-------- DATA EXTRACT
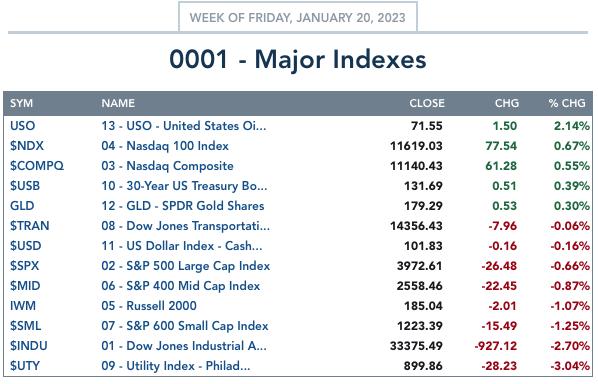Open the USO symbol link

pyautogui.click(x=23, y=126)
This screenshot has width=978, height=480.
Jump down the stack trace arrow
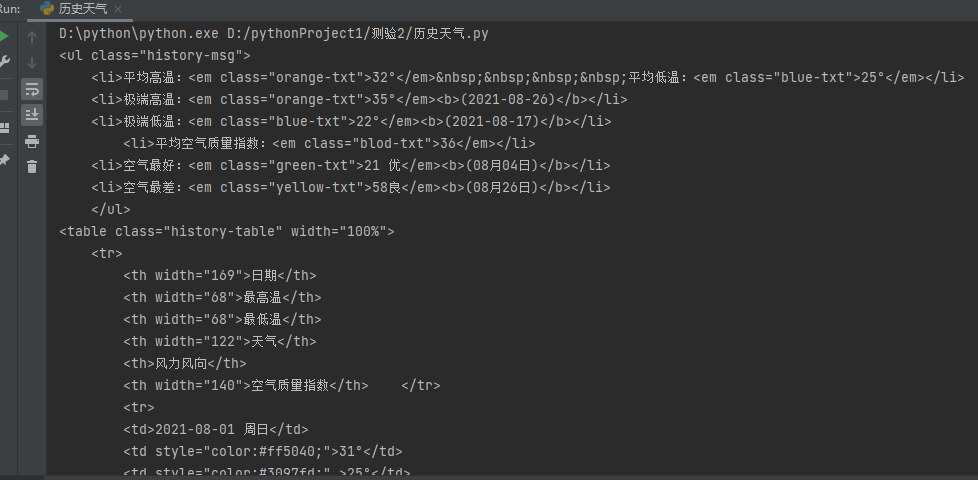(x=32, y=63)
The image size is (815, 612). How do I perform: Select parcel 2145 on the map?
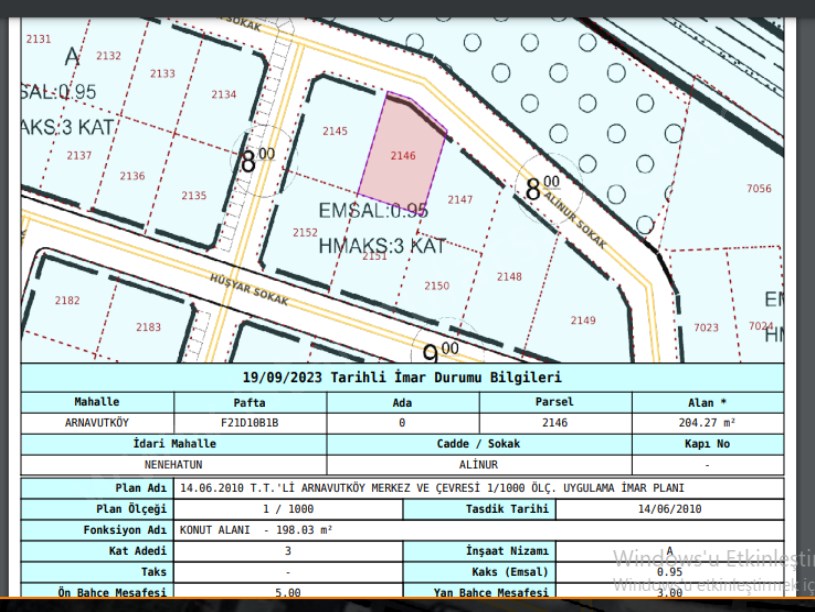335,132
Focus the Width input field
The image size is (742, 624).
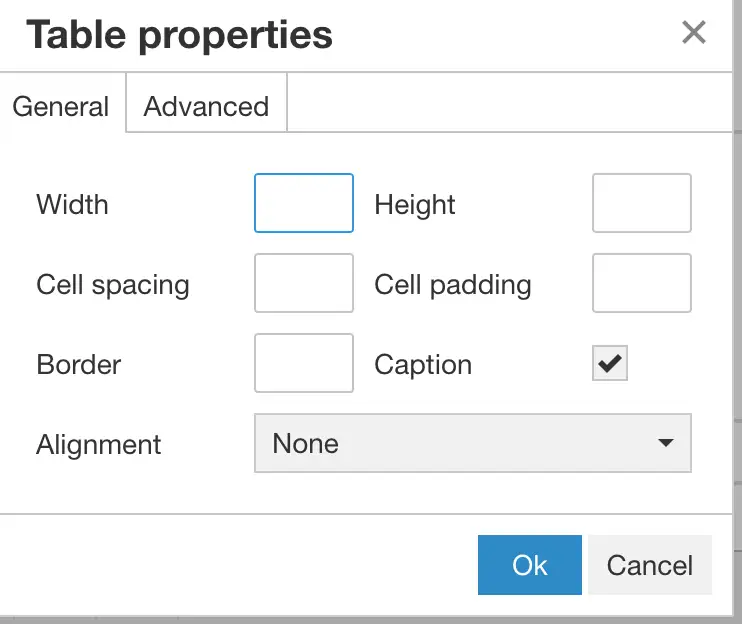[x=304, y=203]
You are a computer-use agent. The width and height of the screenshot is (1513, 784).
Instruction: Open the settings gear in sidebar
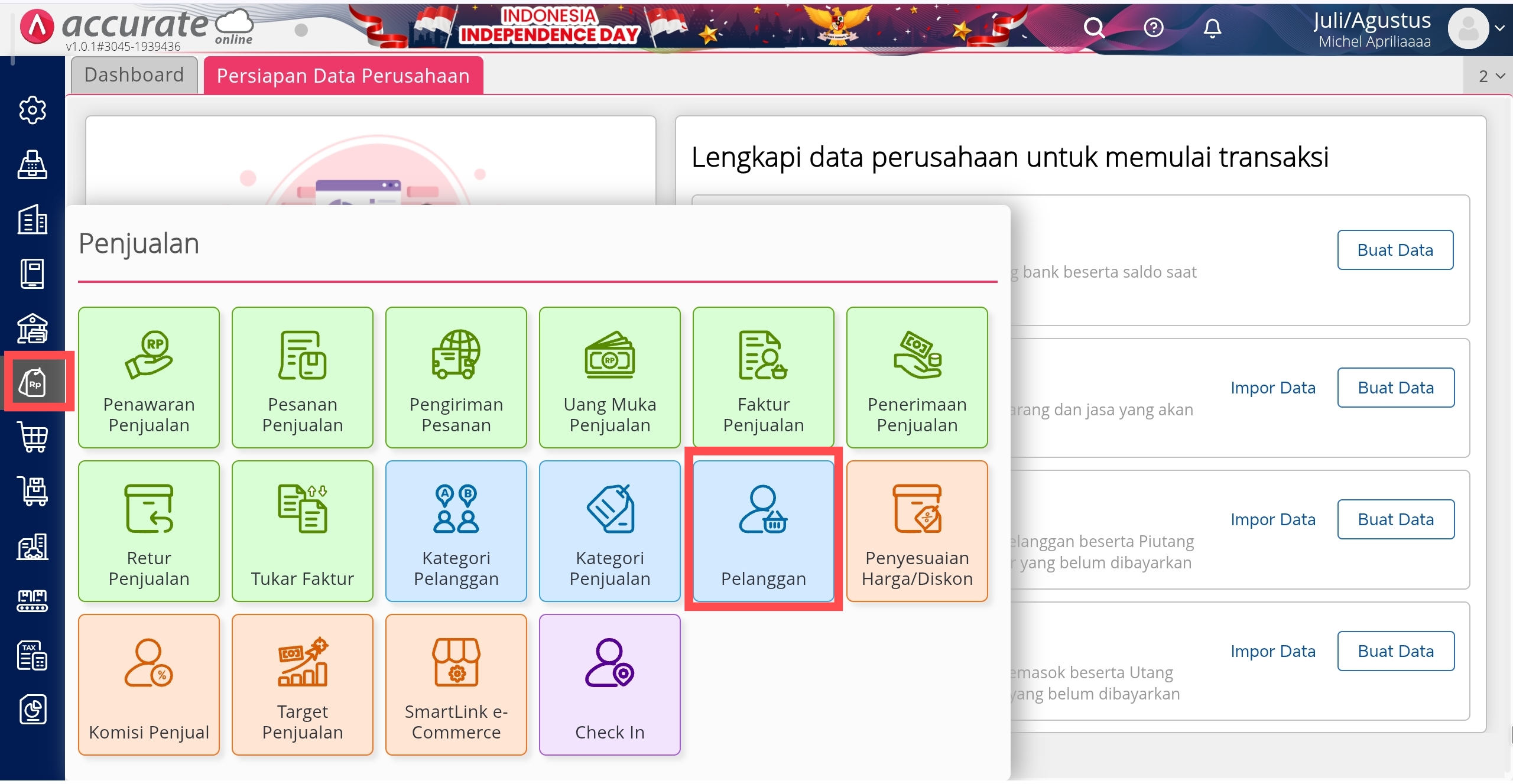[33, 110]
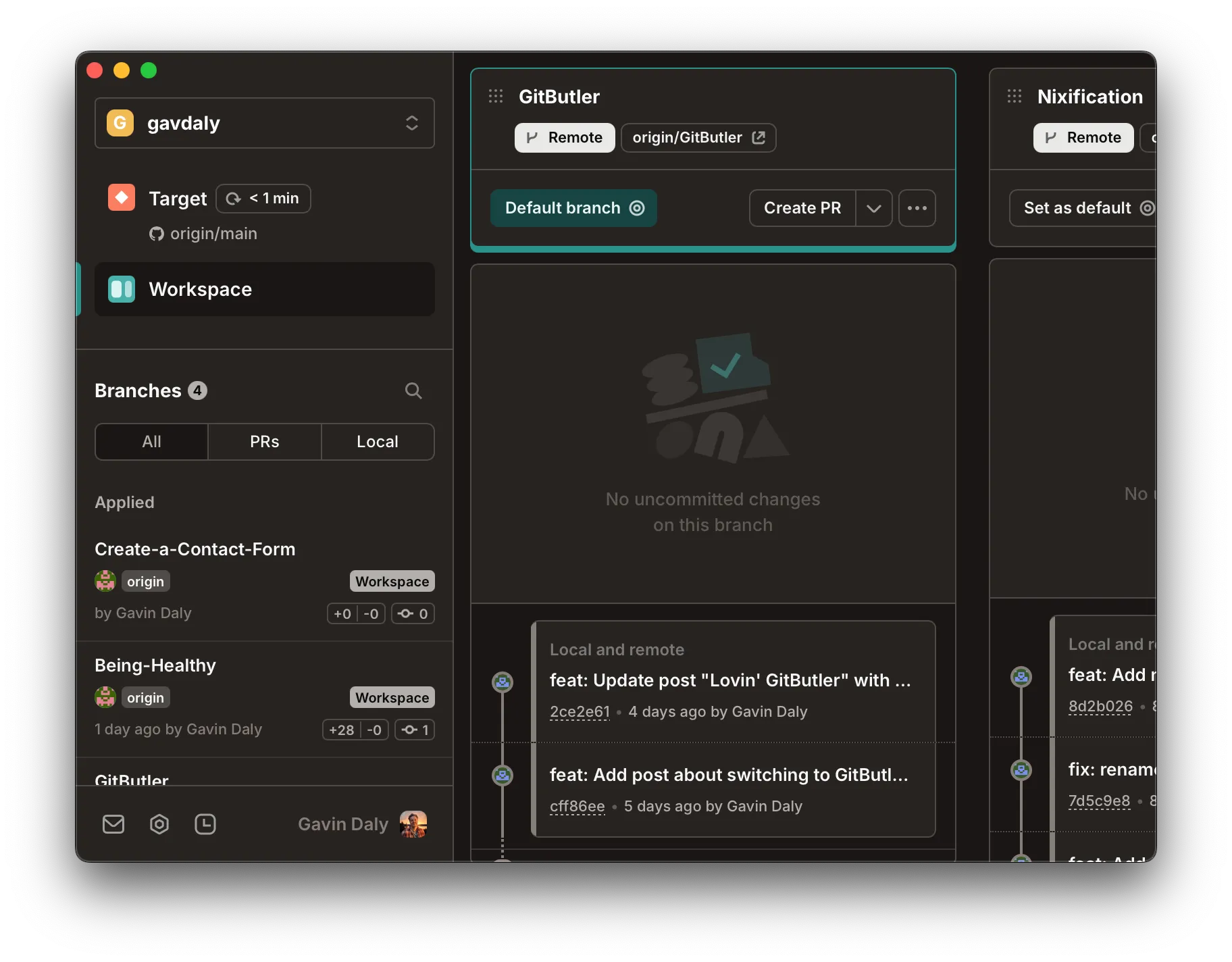Select the Workspace sidebar item

pos(265,289)
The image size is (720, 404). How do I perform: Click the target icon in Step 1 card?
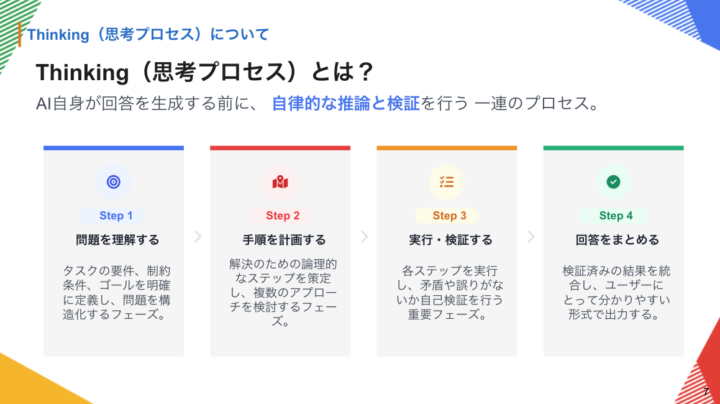(x=113, y=182)
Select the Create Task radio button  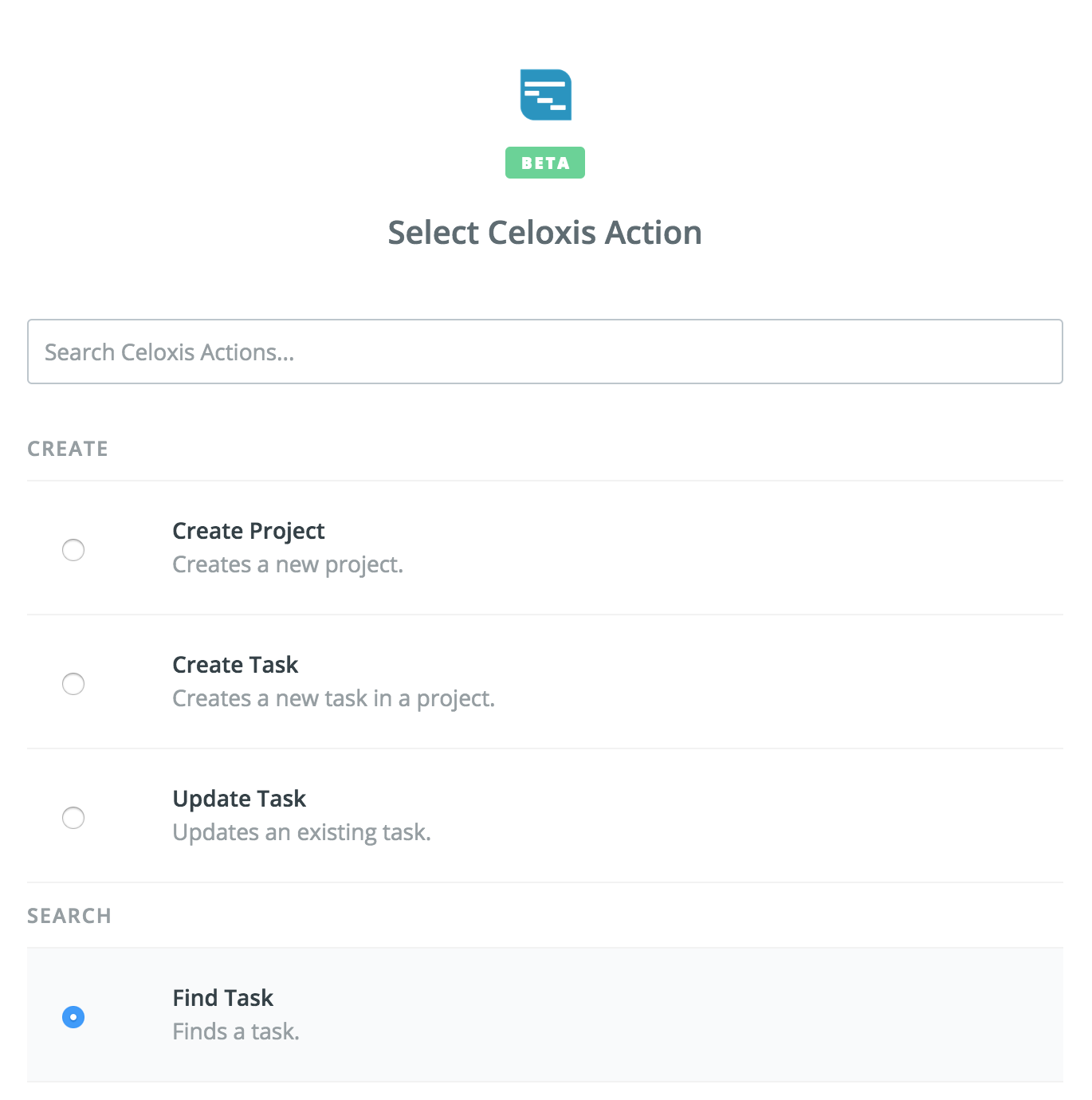tap(73, 684)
----------------
#### STATED EXERCISE:
Copy the material word for word, from the line containing "Focus the Width input field" through the line containing "pos(265,289)", and leave out the pictures.

#### EXERCISE SOLUTION:
Focus the Width input field
The image size is (742, 624).
[x=304, y=203]
You are a computer-use agent. The width and height of the screenshot is (1513, 784).
Instruction: Open the settings gear in sidebar
[33, 110]
Select the Workspace sidebar item

pos(265,289)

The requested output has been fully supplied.